Indian Spiced Cabbage with Dates

Spicy, earthy, and with just a hint of sweetness, this Indian inspired side dish will definitely be making an appearance in my kitchen often. There are quite a few things I love about this recipe. First it comes together in under 10 minutes if you start with pre-shredded cabbage or cole slaw mix. Win! Second it is full of unusual and interesting flavors from the mustard seeds, curry, garlic, ginger, and dates. This makes it a great complement to a simple baked or grilled protein since the side dish packs in the flavor. Win, win! Finally it tastes great hot, at room temperature, or chilled, which makes it great for leftovers. In fact, it will taste better the next day and is delicious as a cold salad, sandwich filling, or added to a broth for a quick Indian inspired soup. It’s also low calorie and can be low carb without the dates so it works for lots of diets. Win, win, win!

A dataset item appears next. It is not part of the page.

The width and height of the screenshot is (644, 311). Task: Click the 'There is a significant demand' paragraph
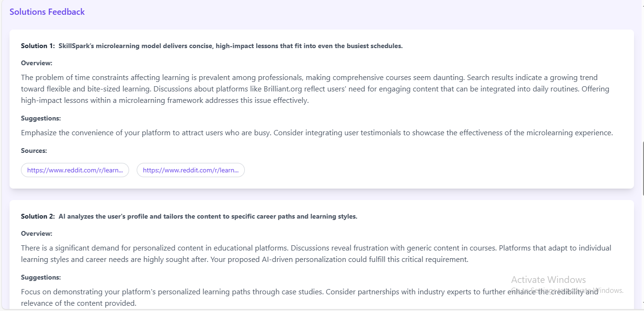click(316, 254)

Indian Spiced Cabbage with Dates
Servings: 4
Serving Size: 1/4 recipe (about 2/3 cup)
Nutritional Info: 91 calories, 3.9g of fat, 14.4g carbohydrates, 3.1g dietary fiber, 1.7g of protein, 9.4g of sugar
Weight Watchers® PointsPlus®: 2 * (more…)

* PointsPlus® calculated by Slender Kitchen; Not endorsed by Weight Watchers International, Inc.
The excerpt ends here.